The solubility of the ionic compound \(\mathrm{M}_{2} \mathrm{X}_{3},\) having a molar mass of \(288 \mathrm{g} / \mathrm{mol},\) is \(3.60 \times 10^{-7} \mathrm{g} / \mathrm{L} .\) Calculate the \(K_{\mathrm{sp}}\) of the compound.

Short Answer

Expert verified
The solubility product constant (Ksp) of the compound M2X3 is approximately \(2.58 \times 10^{-32}\).

Step by step solution

01

Write the dissolution equation for the compound M2X3

The equation representing the dissolution of M2X3 in water is: \(M_2X_3 (s) \rightleftharpoons 2M^{a+}(aq) + 3X^{b-}(aq)\) where "a" and "b" are the charges of M and X, respectively.
02

Find the molar solubility

We are given the solubility of the ionic compound M2X3 in grams per liter, and we need to find the molar solubility, or the mol/L solubility. Molar solubility = \( \frac{Solubility (g/L)}{Molar Mass (g/mol)} \) Given the solubility = \(3.60 \times 10^{-7}\,g/L\) and molar mass = \(288\,g/mol\), Molar solubility = \(\frac{3.60 \times 10^{-7}\,g/L}{288\,g/mol} = 1.25 \times 10^{-9}\,mol/L\)
03

Set up expressions for the concentrations of the ions

Using the stoichiometry from the dissolution equation in Step 1, we can write the expressions for the equilibrium concentrations of M+ and X- ions in terms of the molar solubility.

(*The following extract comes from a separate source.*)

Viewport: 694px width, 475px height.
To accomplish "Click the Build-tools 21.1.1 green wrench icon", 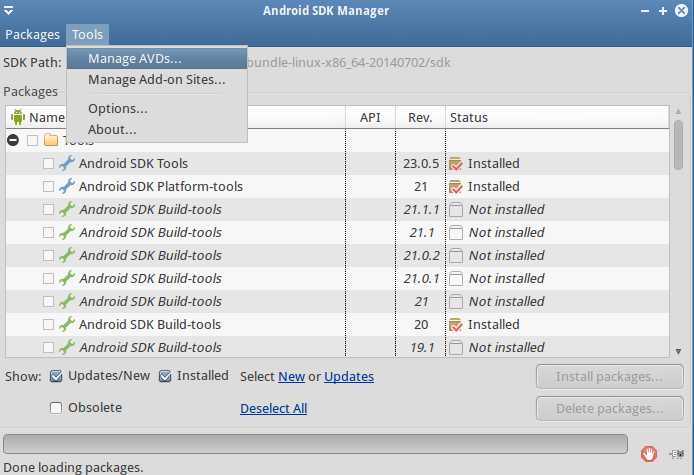I will coord(67,209).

For the M+ ion, its molar solubility is 2 times that of M2X3: [M+] = \(2 \times (1.25 \times 10^{-9}\,mol/L) = 2.50 \times 10^{-9}\,mol/L\) For the X- ion, its molar solubility is 3 times that of M2X3: [X-] = \(3 \times (1.25 \times 10^{-9}\,mol/L) = 3.75 \times 10^{-9}\,mol/L\)
04

Calculate the Ksp

Now, we can use the expressions for the concentrations of the ions to calculate the Ksp of the compound: \(K_{sp} = [M^{a+}]^{2}[X^{b-}]^{3}\) Substituting the values for [M+] and [X-]: \(K_{sp} = (2.50 \times 10^{-9} \,mol/L)^{2}(3.75 \times 10^{-9} \,mol/L)^{3}\) \(K_{sp} = 2.578 \times 10^{-32}\) So, the solubility product constant (Ksp) of the compound M2X3 is approximately \(2.58 \times 10^{-32}\).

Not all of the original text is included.